Ketua DPP Partai Solidaritas Indonesia (PSI), Tsamara Amany, menegaskan pasal penghinaan terhadap presiden dan wakil presiden tidak dibutuhkan.
Dia menilai Presiden Joko Widodo merupakan sosok yang demokratis sehingga tidak perlu ada pasal tersebut.
Seperti diketahui saat ini DPR dan pemerintah sedang membahas Revisi Kitab Undang-undang Hukum Pidana (RKUHP) yang salah satu poinnya yaitu menambah pasal penghinaan terhadap presiden dan wakil presiden.

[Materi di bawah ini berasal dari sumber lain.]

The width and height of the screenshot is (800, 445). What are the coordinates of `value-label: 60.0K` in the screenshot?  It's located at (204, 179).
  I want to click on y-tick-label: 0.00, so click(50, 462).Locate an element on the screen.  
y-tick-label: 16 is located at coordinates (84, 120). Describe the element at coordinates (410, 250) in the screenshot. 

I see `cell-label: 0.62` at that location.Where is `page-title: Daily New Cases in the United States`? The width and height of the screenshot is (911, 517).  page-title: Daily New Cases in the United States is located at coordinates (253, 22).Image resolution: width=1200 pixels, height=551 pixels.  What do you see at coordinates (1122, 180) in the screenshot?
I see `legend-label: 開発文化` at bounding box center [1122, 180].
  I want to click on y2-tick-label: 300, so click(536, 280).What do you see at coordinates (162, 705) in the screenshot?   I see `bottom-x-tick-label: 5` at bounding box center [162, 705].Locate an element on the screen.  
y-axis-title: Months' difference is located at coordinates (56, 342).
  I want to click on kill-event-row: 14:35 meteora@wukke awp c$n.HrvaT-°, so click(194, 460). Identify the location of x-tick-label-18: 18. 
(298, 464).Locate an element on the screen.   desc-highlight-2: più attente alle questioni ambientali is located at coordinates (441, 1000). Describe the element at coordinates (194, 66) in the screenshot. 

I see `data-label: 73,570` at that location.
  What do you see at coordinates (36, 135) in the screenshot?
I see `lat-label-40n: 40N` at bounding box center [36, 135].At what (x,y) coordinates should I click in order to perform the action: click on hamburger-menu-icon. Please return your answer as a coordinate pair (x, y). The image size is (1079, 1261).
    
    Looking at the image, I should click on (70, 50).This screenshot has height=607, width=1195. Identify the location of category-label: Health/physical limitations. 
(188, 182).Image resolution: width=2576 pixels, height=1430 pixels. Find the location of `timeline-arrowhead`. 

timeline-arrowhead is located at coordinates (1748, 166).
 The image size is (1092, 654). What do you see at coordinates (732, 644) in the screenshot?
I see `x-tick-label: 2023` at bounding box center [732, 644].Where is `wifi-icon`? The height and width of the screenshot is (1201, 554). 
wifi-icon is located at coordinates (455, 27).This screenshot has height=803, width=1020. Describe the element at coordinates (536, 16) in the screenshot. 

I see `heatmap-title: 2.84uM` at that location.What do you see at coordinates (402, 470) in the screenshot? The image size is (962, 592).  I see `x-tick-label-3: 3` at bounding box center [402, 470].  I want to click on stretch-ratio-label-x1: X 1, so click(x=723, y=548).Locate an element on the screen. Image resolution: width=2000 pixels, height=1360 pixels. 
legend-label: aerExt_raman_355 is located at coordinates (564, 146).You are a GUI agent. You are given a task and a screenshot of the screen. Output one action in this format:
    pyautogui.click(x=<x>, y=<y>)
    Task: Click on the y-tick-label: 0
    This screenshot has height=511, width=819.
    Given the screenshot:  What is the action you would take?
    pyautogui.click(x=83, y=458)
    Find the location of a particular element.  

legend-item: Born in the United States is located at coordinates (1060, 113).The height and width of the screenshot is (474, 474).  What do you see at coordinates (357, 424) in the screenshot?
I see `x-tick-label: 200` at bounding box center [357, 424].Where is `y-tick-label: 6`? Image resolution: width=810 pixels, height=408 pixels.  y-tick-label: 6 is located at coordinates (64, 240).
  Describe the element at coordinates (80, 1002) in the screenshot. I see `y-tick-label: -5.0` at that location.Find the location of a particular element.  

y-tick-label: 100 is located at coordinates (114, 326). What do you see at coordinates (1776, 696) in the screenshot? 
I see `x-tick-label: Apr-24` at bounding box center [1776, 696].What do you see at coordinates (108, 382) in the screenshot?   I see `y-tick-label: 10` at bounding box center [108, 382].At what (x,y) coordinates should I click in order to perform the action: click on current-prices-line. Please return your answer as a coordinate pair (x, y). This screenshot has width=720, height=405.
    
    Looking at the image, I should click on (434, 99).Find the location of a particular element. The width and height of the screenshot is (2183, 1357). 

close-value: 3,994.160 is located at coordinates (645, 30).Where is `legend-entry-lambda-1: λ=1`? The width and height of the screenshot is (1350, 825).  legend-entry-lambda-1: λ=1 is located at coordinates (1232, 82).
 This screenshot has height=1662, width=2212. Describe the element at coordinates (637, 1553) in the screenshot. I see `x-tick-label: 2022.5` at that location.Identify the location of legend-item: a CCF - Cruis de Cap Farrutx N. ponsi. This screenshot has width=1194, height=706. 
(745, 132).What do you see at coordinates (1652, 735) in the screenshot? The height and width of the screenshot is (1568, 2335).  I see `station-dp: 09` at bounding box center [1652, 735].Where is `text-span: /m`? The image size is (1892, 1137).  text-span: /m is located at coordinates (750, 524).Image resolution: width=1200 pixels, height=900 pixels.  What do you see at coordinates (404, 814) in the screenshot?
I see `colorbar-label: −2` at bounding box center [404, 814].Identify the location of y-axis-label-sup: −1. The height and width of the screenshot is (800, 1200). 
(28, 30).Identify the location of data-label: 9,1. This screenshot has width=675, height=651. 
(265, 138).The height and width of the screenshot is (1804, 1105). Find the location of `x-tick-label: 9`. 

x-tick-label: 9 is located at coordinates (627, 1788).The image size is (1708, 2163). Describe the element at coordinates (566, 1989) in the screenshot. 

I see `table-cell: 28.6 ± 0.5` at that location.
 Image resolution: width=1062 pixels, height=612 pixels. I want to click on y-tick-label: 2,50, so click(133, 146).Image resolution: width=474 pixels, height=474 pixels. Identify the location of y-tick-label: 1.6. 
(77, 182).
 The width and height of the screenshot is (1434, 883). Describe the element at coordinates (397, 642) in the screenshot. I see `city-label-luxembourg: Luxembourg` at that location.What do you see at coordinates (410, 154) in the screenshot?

Pasal ini pun menimbulkan pro dan kontra di kalangan masyarakat.
Politikus muda itu menilai pasal penghinaan presiden tidak diperlukan. Dia juga mempertanyakan urgensi pasal tersebut. Padahal kalau memang ada penghinaan bisa dilakukan delik aduan dan itu sudah ada dalam aturan.
“Pak Jokowi itu tokoh yang tidak memiliki masalah kalau dikritik siapapun. Tokoh yang begitu demokratis. Saat ada aksi kartu kuning lalu. Beliau menerima itu dan justru jawabannya demokratis,” jelas dia saat mengisi acara diskusi di Kota Madiun, Jumat (9/2/2018).
Tsamara menilai usulan pasal penghinaan presiden tersebut diyakini bukan inisiatif dari Jokowi. Menurut dia, Presiden Jokowi tidak mungkin berinisiatif untuk mengusulkan pasal tersebut.
“Kami minta dikaji ulang lah,” ujar dia.
Lebih lanjut, dia menyampaikan pada Pilpres 2019 nanti PSI berkomitmen untuk mendukung Jokowi menjadi calon presiden. Itu sudah menjadi keputusan partai.
Ditanya mengenai verifikasi partai politik dari KPU, Tsamara yakin PSI lolos verifikasi dan dapat mengikuti Pemilu 2019. “Kami udah menerima berita acara KPU. PSI lolos verifikasi. Tetapi kita menunggu keputusan resmi KPU,” ujar dia.
Mengenai elektabilitas PSI yang masih rendah, perempuan berambut pirang ini mengakuinya karena popularitas PSI juga masih rendah.
Untuk itu, saat ini pengurus sedang bekerja keras untuk menggenjot supaya mendongkrak popularitas PSI di mata masyarakat.